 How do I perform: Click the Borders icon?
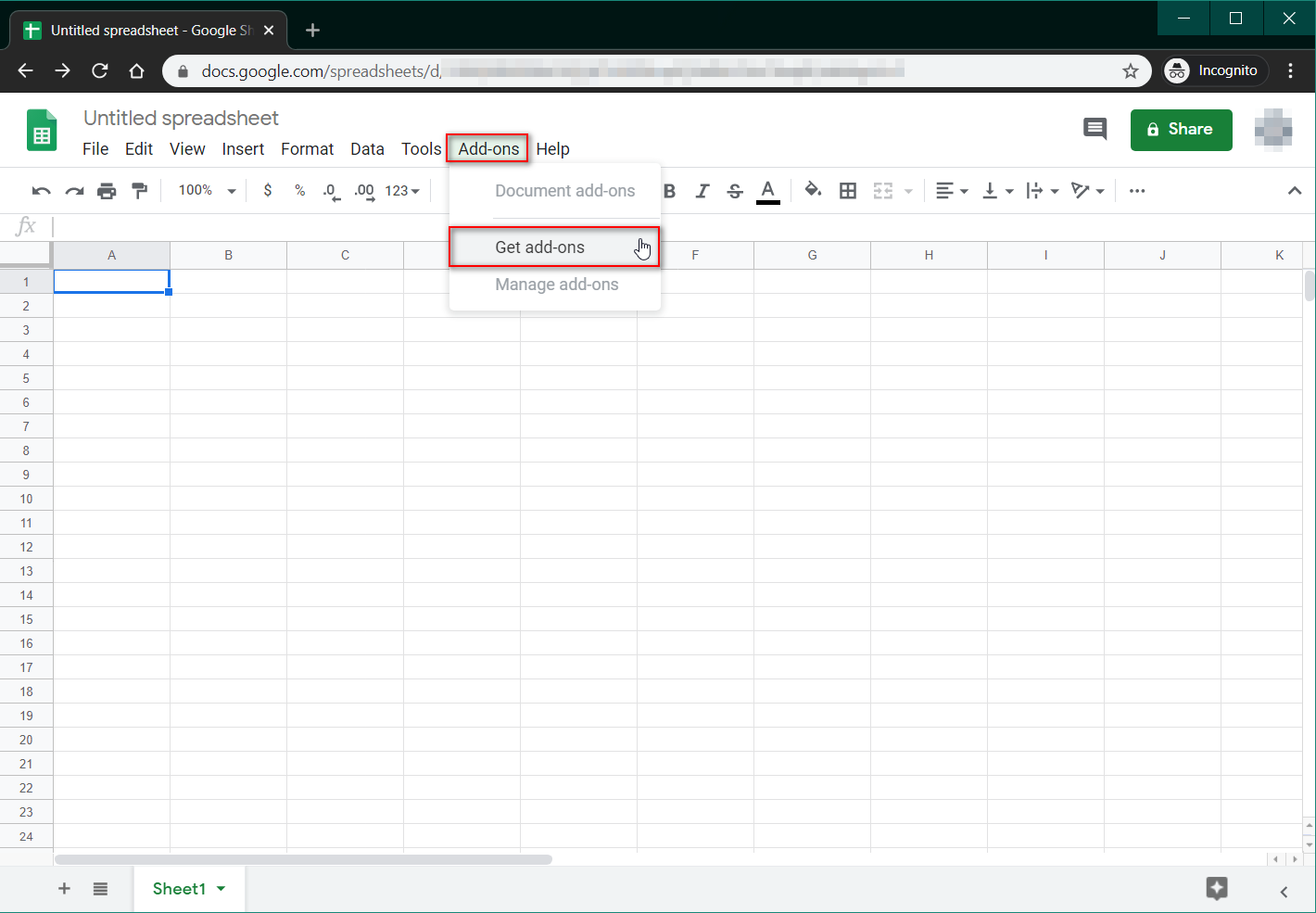pos(847,190)
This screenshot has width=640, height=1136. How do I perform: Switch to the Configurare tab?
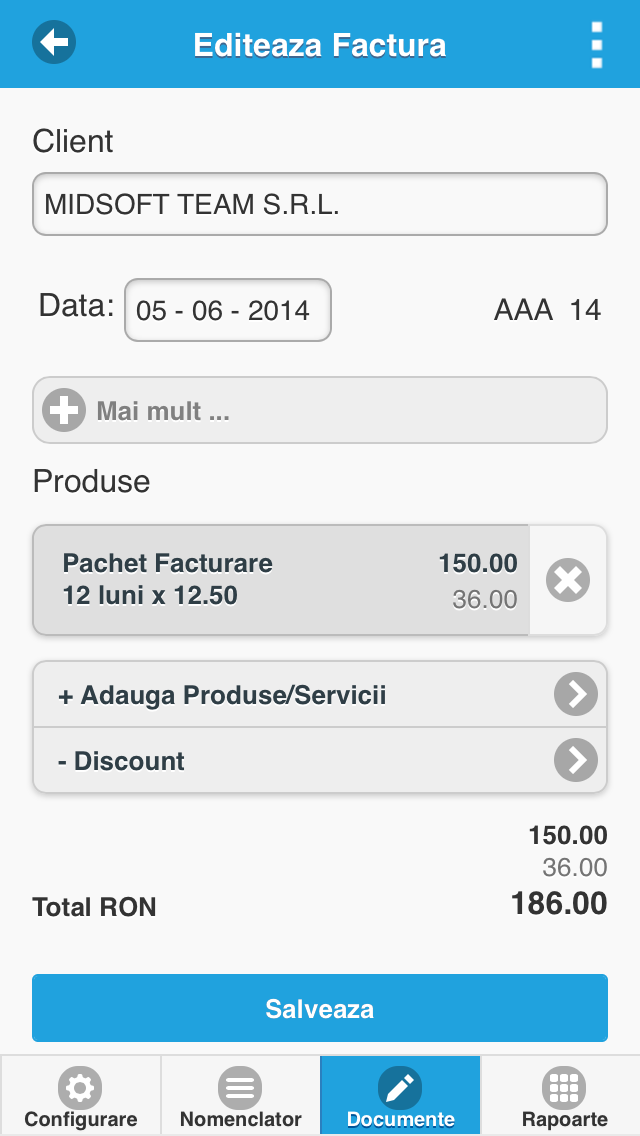80,1095
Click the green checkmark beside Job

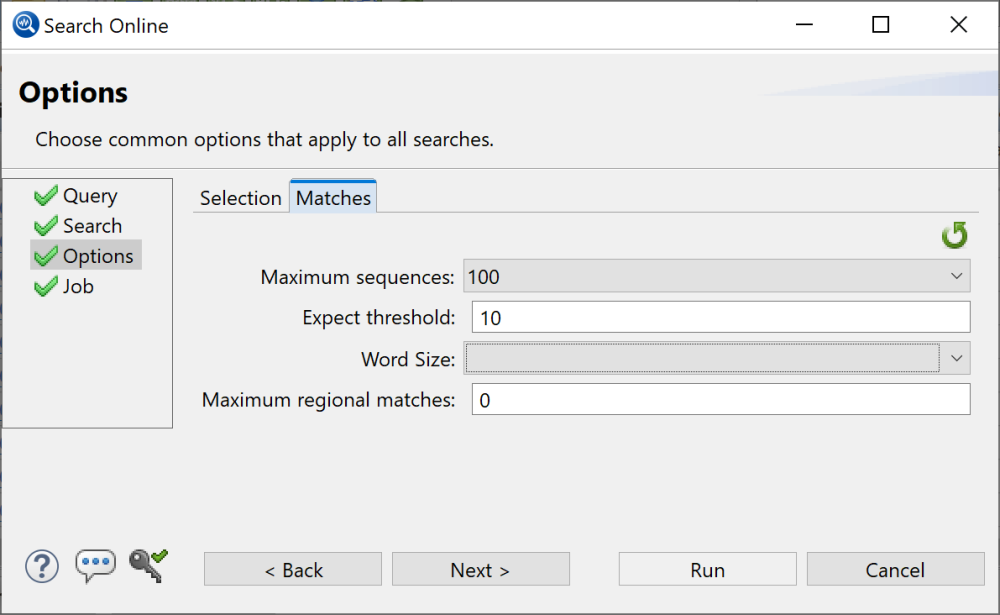45,286
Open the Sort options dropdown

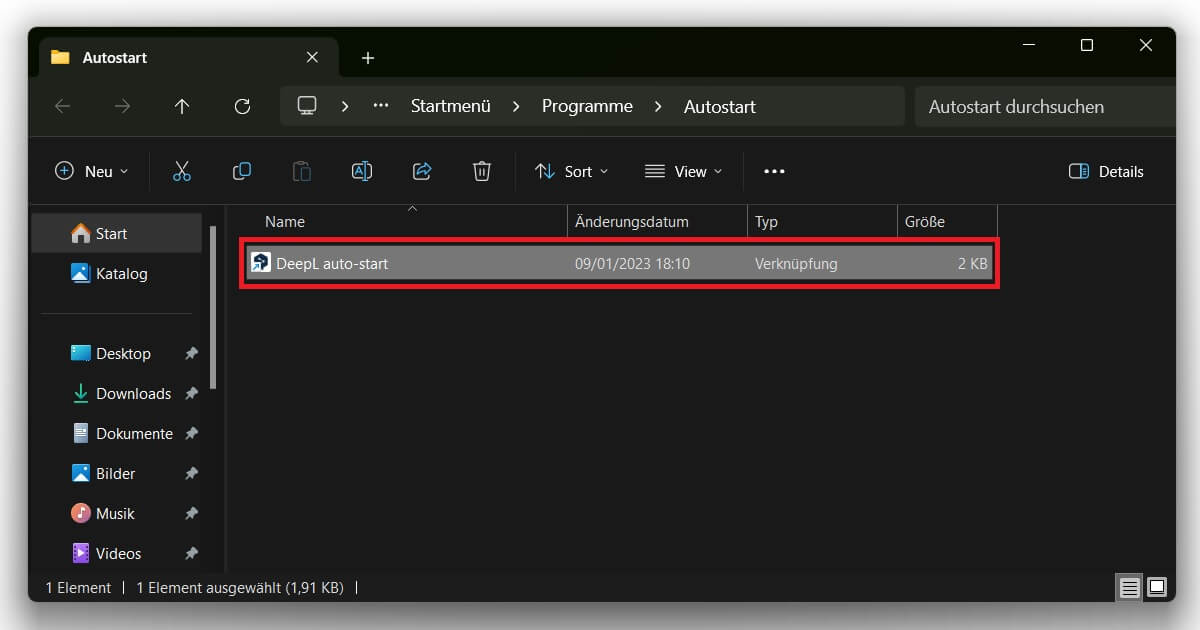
::::::
Rewrite the text of all the rows above, replacing every "Click" with "Tap" and keeping everything else unchanged. Omit the pictures.

## [Correct answer]
 How do I perform: Tap the Borders icon?
pos(847,190)
This screenshot has width=640, height=1136. How do I perform: Switch to the Configurare tab?
80,1095
Tap the green checkmark beside Job

45,286
Open the Sort options dropdown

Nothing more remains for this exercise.